Directions for this task
Search the records for the word "will". Copy every line where it appears.

Provided records

::::::

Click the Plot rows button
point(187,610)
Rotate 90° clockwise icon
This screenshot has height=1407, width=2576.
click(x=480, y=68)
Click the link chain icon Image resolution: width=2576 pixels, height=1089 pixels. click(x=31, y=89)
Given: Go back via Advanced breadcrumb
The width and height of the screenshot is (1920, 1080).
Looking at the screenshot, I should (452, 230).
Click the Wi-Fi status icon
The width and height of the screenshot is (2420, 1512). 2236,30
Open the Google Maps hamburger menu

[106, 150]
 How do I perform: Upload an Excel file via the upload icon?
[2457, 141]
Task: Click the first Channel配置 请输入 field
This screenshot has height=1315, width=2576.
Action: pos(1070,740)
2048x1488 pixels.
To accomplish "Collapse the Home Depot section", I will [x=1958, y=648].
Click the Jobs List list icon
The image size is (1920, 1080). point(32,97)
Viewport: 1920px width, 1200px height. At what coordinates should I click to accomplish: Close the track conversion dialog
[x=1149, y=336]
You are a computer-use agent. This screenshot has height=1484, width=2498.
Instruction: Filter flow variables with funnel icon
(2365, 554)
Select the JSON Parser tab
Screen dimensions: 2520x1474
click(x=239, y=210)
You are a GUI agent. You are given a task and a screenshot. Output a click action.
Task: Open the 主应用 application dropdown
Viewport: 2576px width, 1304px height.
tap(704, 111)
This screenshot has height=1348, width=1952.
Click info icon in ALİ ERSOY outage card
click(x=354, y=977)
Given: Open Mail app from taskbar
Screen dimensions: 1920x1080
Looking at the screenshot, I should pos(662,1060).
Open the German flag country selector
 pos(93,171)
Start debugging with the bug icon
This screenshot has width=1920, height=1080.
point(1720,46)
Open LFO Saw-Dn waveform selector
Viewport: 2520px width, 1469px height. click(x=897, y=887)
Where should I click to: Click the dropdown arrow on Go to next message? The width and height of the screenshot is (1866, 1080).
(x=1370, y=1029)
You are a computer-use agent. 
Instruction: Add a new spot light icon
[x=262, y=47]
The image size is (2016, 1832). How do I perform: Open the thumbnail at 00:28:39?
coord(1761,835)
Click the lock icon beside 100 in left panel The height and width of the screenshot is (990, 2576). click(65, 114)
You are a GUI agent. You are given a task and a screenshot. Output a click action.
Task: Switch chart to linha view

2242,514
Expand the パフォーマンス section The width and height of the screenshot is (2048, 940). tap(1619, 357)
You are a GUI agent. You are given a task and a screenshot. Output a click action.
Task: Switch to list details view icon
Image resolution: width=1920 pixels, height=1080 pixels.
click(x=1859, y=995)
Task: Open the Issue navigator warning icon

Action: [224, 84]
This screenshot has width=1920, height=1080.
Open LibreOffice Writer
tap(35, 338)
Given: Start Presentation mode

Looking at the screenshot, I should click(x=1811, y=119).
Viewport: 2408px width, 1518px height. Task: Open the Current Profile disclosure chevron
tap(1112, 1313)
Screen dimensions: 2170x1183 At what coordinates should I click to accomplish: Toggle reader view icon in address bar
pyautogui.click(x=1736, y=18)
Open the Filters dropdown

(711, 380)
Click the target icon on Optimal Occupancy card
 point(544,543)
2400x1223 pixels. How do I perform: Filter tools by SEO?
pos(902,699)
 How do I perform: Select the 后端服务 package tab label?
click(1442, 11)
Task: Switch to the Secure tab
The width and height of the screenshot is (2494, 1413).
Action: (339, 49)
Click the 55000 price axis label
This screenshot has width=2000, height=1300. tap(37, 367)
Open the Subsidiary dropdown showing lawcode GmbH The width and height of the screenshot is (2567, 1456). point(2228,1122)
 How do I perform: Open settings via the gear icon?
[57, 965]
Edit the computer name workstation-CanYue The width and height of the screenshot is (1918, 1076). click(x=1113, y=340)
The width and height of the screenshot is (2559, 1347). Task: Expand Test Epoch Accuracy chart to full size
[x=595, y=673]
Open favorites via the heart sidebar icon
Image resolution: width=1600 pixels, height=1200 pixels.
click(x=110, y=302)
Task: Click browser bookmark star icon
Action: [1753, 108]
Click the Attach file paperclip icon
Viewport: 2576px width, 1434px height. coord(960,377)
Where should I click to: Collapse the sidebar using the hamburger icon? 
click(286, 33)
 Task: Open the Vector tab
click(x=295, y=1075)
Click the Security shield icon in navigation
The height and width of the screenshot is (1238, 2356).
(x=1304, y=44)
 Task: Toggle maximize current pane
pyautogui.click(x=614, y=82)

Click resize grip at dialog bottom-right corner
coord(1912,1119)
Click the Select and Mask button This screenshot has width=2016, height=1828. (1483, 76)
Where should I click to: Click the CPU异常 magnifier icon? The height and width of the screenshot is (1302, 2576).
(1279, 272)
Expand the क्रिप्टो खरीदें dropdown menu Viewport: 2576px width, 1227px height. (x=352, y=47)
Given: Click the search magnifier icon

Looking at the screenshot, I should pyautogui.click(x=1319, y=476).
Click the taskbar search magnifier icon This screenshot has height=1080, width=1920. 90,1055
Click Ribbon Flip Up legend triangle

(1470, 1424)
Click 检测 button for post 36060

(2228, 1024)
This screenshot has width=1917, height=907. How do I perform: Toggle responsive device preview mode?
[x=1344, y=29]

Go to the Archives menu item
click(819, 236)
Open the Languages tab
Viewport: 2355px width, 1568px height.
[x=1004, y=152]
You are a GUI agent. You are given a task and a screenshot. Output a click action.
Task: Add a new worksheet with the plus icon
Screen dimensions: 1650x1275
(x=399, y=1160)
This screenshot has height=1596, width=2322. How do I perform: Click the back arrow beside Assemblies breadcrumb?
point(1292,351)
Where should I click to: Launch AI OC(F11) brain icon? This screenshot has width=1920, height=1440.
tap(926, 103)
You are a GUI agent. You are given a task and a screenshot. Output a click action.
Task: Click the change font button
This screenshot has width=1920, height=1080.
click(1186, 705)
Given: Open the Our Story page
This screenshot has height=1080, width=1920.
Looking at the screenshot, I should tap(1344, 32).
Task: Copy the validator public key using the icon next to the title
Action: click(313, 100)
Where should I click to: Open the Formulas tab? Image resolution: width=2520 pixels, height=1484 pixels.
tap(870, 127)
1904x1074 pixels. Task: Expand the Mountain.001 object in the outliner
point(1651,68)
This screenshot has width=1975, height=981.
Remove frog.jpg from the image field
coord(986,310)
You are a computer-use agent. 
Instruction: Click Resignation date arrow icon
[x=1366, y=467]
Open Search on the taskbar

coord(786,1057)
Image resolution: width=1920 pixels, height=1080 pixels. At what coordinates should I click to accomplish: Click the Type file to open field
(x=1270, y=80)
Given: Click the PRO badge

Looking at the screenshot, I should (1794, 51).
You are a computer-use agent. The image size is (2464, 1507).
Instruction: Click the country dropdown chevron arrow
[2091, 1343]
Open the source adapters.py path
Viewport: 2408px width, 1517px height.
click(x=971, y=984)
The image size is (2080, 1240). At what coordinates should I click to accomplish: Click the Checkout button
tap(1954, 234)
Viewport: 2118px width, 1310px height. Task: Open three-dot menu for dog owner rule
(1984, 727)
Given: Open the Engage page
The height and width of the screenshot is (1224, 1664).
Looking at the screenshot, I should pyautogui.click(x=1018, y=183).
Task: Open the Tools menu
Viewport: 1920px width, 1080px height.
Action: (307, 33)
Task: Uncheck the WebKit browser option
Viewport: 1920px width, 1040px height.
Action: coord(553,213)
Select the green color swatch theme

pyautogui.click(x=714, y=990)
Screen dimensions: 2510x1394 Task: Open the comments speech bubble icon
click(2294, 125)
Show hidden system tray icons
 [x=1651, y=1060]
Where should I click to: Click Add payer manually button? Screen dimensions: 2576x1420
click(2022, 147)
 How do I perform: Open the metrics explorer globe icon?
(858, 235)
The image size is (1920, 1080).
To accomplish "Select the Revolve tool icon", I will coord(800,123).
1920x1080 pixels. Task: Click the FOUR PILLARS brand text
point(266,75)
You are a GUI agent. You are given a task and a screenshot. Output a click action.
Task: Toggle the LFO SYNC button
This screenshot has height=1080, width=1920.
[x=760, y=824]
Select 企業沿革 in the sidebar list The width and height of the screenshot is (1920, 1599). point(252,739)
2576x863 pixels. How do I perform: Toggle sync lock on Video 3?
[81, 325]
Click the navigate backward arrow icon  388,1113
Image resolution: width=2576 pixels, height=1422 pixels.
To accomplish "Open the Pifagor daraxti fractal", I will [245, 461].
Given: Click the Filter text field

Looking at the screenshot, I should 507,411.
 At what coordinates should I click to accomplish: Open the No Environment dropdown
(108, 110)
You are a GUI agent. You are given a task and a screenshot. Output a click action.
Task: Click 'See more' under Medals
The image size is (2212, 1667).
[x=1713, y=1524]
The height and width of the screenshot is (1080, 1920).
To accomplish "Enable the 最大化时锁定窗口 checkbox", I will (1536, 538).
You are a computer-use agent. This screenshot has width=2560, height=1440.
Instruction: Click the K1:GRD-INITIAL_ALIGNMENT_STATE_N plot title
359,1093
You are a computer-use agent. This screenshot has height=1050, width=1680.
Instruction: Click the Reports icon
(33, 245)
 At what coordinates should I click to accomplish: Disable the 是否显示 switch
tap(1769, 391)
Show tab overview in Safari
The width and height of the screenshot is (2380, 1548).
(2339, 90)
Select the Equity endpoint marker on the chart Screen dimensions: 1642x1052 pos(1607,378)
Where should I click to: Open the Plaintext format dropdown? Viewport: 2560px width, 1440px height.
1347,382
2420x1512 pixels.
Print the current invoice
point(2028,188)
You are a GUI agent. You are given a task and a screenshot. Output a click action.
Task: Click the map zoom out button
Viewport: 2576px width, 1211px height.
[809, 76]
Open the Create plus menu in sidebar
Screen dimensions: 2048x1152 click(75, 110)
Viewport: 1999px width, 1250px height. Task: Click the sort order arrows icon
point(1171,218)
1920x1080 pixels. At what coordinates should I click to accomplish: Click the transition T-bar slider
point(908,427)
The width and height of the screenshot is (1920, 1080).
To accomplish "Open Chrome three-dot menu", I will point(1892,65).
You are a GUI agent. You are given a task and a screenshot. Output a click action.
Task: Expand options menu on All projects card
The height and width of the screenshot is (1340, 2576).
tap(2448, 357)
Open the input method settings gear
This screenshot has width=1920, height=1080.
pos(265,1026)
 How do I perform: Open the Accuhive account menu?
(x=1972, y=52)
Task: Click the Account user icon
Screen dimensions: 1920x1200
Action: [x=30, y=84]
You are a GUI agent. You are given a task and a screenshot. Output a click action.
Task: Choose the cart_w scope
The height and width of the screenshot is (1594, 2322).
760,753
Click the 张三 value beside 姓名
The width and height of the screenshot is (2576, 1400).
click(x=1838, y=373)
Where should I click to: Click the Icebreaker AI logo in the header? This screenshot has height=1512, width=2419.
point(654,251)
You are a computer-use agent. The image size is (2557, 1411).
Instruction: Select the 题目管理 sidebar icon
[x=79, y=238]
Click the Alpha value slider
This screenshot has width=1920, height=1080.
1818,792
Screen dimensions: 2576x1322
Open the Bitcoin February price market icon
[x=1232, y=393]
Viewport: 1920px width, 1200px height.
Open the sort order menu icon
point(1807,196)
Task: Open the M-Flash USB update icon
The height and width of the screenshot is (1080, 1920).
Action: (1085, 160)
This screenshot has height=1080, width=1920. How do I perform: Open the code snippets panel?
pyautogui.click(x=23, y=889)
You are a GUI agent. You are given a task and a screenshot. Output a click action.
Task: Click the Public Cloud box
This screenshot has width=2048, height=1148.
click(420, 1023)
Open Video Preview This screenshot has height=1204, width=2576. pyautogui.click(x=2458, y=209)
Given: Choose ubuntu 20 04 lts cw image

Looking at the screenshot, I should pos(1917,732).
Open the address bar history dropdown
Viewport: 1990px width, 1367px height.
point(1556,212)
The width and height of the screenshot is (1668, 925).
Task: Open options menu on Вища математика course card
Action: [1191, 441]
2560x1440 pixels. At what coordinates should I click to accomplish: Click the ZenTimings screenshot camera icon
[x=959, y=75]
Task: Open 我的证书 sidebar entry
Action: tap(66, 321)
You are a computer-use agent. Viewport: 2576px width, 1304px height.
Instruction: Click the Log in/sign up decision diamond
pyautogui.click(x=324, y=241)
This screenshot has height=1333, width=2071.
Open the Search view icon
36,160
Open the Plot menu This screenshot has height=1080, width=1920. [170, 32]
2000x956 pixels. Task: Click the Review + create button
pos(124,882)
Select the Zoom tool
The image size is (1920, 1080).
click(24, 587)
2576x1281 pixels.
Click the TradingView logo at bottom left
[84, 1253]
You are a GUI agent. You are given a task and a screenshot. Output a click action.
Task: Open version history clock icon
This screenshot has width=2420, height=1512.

::::::

Answer box
To accomplish "Collapse the Home Depot section", I will [x=1958, y=648].
To accomplish "Select the Revolve tool icon", I will coord(800,123).
To accomplish "Open the Pifagor daraxti fractal", I will [245, 461].
To accomplish "Enable the 最大化时锁定窗口 checkbox", I will (1536, 538).
To accomplish "Open Chrome three-dot menu", I will point(1892,65).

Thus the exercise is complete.